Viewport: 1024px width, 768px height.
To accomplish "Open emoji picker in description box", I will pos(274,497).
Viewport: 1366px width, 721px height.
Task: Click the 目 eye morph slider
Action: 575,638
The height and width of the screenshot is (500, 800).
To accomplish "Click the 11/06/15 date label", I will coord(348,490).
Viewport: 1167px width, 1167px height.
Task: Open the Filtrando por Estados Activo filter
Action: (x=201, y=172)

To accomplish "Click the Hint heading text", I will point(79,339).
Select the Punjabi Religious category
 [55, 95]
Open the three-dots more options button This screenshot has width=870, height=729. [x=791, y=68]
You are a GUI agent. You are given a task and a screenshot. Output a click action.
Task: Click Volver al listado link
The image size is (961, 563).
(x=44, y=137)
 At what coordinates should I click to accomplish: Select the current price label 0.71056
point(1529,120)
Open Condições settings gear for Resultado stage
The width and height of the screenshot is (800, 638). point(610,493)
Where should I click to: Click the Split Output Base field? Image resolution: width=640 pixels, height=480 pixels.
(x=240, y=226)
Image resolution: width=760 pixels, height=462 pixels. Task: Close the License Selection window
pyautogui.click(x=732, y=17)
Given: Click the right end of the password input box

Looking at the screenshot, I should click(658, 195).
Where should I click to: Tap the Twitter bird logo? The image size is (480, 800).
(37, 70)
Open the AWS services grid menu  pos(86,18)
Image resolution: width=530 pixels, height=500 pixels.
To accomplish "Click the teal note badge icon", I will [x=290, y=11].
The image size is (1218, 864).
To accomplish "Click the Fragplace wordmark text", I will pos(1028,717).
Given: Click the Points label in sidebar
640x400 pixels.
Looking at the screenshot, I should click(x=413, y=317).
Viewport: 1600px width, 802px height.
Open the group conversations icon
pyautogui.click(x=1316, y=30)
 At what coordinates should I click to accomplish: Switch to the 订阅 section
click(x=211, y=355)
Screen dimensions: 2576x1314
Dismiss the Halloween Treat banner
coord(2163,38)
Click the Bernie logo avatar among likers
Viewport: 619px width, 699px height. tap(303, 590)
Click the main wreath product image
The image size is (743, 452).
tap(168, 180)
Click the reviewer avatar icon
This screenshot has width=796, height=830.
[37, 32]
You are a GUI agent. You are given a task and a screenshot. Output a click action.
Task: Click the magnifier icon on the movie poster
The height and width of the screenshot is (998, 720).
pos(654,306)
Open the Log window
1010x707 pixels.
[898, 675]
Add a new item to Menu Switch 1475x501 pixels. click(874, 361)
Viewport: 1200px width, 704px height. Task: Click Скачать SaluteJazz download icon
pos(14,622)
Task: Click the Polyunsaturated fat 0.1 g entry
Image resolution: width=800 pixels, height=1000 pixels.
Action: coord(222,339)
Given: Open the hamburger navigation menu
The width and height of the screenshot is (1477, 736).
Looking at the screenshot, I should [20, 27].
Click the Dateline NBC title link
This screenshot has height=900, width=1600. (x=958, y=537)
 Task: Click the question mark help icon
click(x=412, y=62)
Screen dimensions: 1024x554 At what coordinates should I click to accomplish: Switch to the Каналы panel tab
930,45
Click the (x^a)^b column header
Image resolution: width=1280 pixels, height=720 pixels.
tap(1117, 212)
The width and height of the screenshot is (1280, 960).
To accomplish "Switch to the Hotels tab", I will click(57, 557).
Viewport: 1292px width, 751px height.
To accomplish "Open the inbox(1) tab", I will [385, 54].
********
[EXERCISE] Set down the whole of the material, exactly.

[WORKED SOLUTION]
Viewport: 1024px width, 768px height.
To accomplish "Open emoji picker in description box", I will pos(274,497).
Viewport: 1366px width, 721px height.
Task: Click the 目 eye morph slider
Action: 575,638
The height and width of the screenshot is (500, 800).
To accomplish "Click the 11/06/15 date label", I will coord(348,490).
Viewport: 1167px width, 1167px height.
Task: Open the Filtrando por Estados Activo filter
Action: (x=201, y=172)

To accomplish "Click the Hint heading text", I will point(79,339).
Select the Punjabi Religious category
 [55, 95]
Open the three-dots more options button This screenshot has width=870, height=729. [x=791, y=68]
You are a GUI agent. You are given a task and a screenshot. Output a click action.
Task: Click Volver al listado link
The image size is (961, 563).
(x=44, y=137)
 At what coordinates should I click to accomplish: Select the current price label 0.71056
point(1529,120)
Open Condições settings gear for Resultado stage
The width and height of the screenshot is (800, 638). point(610,493)
Where should I click to: Click the Split Output Base field? Image resolution: width=640 pixels, height=480 pixels.
(x=240, y=226)
Image resolution: width=760 pixels, height=462 pixels. Task: Close the License Selection window
pyautogui.click(x=732, y=17)
Given: Click the right end of the password input box

Looking at the screenshot, I should click(658, 195).
Where should I click to: Tap the Twitter bird logo? The image size is (480, 800).
(37, 70)
Open the AWS services grid menu  pos(86,18)
Image resolution: width=530 pixels, height=500 pixels.
To accomplish "Click the teal note badge icon", I will [x=290, y=11].
The image size is (1218, 864).
To accomplish "Click the Fragplace wordmark text", I will pos(1028,717).
Given: Click the Points label in sidebar
640x400 pixels.
Looking at the screenshot, I should click(x=413, y=317).
Viewport: 1600px width, 802px height.
Open the group conversations icon
pyautogui.click(x=1316, y=30)
 At what coordinates should I click to accomplish: Switch to the 订阅 section
click(x=211, y=355)
Screen dimensions: 2576x1314
Dismiss the Halloween Treat banner
coord(2163,38)
Click the Bernie logo avatar among likers
Viewport: 619px width, 699px height. tap(303, 590)
Click the main wreath product image
The image size is (743, 452).
tap(168, 180)
Click the reviewer avatar icon
This screenshot has width=796, height=830.
[37, 32]
You are a GUI agent. You are given a task and a screenshot. Output a click action.
Task: Click the magnifier icon on the movie poster
The height and width of the screenshot is (998, 720).
pos(654,306)
Open the Log window
1010x707 pixels.
[898, 675]
Add a new item to Menu Switch 1475x501 pixels. click(874, 361)
Viewport: 1200px width, 704px height. Task: Click Скачать SaluteJazz download icon
pos(14,622)
Task: Click the Polyunsaturated fat 0.1 g entry
Image resolution: width=800 pixels, height=1000 pixels.
Action: coord(222,339)
Given: Open the hamburger navigation menu
The width and height of the screenshot is (1477, 736).
Looking at the screenshot, I should [20, 27].
Click the Dateline NBC title link
This screenshot has height=900, width=1600. (x=958, y=537)
 Task: Click the question mark help icon
click(x=412, y=62)
Screen dimensions: 1024x554 At what coordinates should I click to accomplish: Switch to the Каналы panel tab
930,45
Click the (x^a)^b column header
Image resolution: width=1280 pixels, height=720 pixels.
tap(1117, 212)
The width and height of the screenshot is (1280, 960).
To accomplish "Switch to the Hotels tab", I will click(57, 557).
Viewport: 1292px width, 751px height.
To accomplish "Open the inbox(1) tab", I will [385, 54].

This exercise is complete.